2

I am using the code below to try and match symbols using regex, (as an example, I am trying to match the circle star symbol, http://graphemica.com/%E2%9C%AA)

#include <boost/regex.hpp>

//...
std::wstring text = L"a✪c";
auto re = L"(\\p{S}|\\p{L})+?";
boost::wregex r(re);
boost::regex_token_iterator<std::wstring::const_iterator>
  i(boost::make_regex_token_iterator(text, r, 1)), j;
while (i != j)
{
  std::wstring x = *i;
  ++i;
}
//...

The byte value of text is {97, 10026, 99}, (or `{0x61,0x272A, 0x63}'). So it is a valid symbol.

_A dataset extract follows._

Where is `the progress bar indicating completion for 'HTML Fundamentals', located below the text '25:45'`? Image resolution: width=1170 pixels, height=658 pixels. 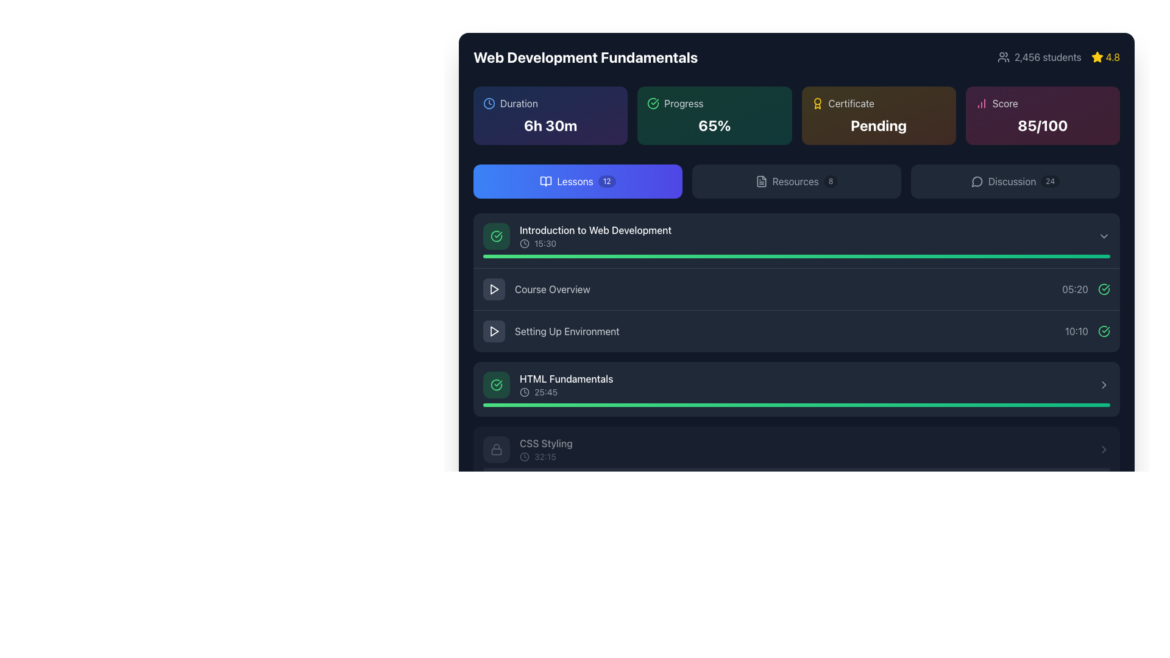 the progress bar indicating completion for 'HTML Fundamentals', located below the text '25:45' is located at coordinates (796, 404).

The code matches the 2 letters, 'a' 0x61 and 'c'``0x63, but not the symbol (0x272A). I have tried it with a couple of other symbols and none of them work, (© for example).

What am I missing here?

FFMG
  • 1,208
  • 1
  • 10
  • 24
  • Interesting, both `✪` and `©` belong to `\p{So}` category. What if you just use `\\p{So}`, or `auto re = L"[\\p{So}\\p{S}\\p{L}]";`? (Your `+?` is redundant if you want to match 1 symbol at a time). – Wiktor Stribiżew Jul 22 '16 at 11:29
  • It does not seem to work, I get the following error `Escape sequence was neither a valid property nor a valid character class name. The error occurred while parsing the regular expression: '(\p{So}>>>HERE>>>)'.` – FFMG Jul 22 '16 at 11:48

1 Answers1

3

The Boost.Regex documentation explicitly states that there's no support for Unicode-specific character classes when using boost::wregex.

If you want this functionality, you'll need to build Boost.Regex with ICU support enabled then use the boost::u32regex type instead of boost::wregex.

ildjarn
  • 62,044
  • 9
  • 127
  • 211